Dead cat bounce: what is it and how do I trade it?
When markets are in free fall, the term dead cat bounce starts to emerge. What does this mean, and how is it possible to profit from such a market phenomenon?
Dead cat bounce explained
‘Dead cat bounce’ is a term used when a market manages to muster a rebound within a prolonged period of downside. The market notion behind the phrase is that if something falls with enough speed, even a dead cat would bounce. However, while such a rebound invariably happens, the trend is then expected to kick in, bringing the bearish influence back into play. A dead cat bounce can occur in any market, yet is a particularly prevalent phrase in equity markets.

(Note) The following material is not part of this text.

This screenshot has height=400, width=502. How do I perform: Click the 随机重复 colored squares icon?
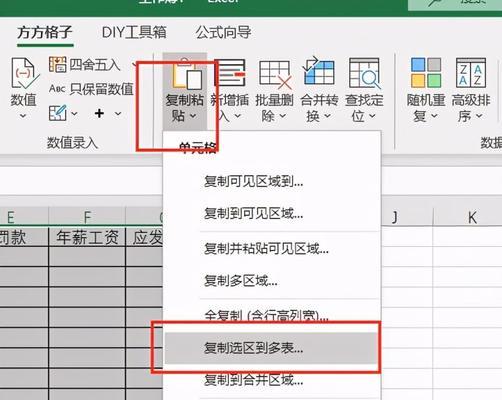click(426, 73)
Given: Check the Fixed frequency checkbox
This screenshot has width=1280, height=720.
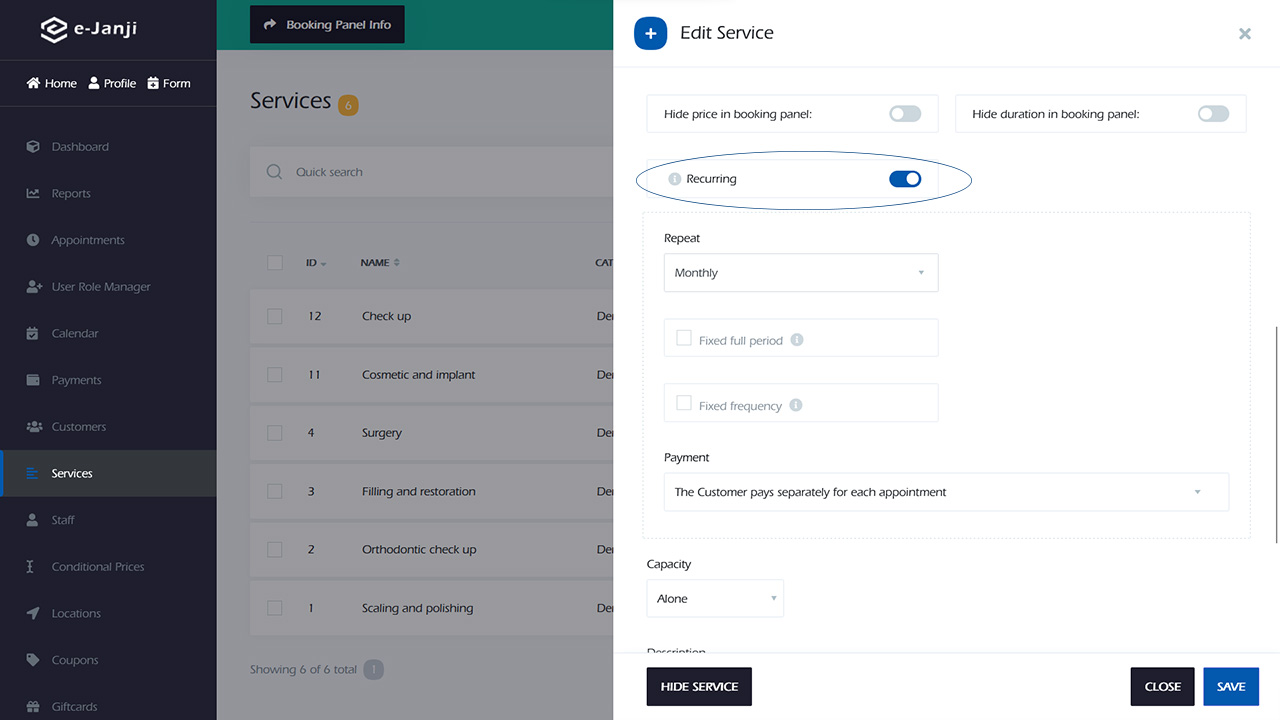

Markets do not move in straight lines and, while we could see a market seemingly in freefall, some form of retracement is always likely to be around the corner as profit taking and buy-the-dip merchants come into play.
How to spot a dead cat bounce
To a large extent a dead cat bounce is a retracement, in comparison to a reversal. This means the rebound is temporary. Coming in the midst of a sharp period of weakness, the existence of an established directional bias should help traders spot a dead cat bounce. The utilisation of both fundamental and technical analysis can help traders understand whether we are set for another leg lower or a wider recovery.
For traders, the question on whether a rebound is going to form a meaningful bottom or simply provide a short-lived rebound before we head higher again is always going to be hugely important. So, when discussing markets, there is a common perception that if selling is rapid and long-standing enough, then a subsequent rebound is more likely to simply provide a short-term reprieve rather than form a market bottom.
How to trade a dead cat bounce
To a large extent, the view that we could see a dead-cat-bounce is the opposite from a buy-the-dip mentality, where traders are confident that the wider uptrend is going to come back into play despite recent losses.
Fast forward, and markets see each leg lower as being a precursor to further losses. Periods of selling are more protracted, while rebounds are typically fleeting, given the expectation that they may not last. The use of Fibonacci retracement levels can provide us with another tool for spotting the kind of market we are looking at, with shallower retracements indicative of a market which is geared up for another dead cat bounce.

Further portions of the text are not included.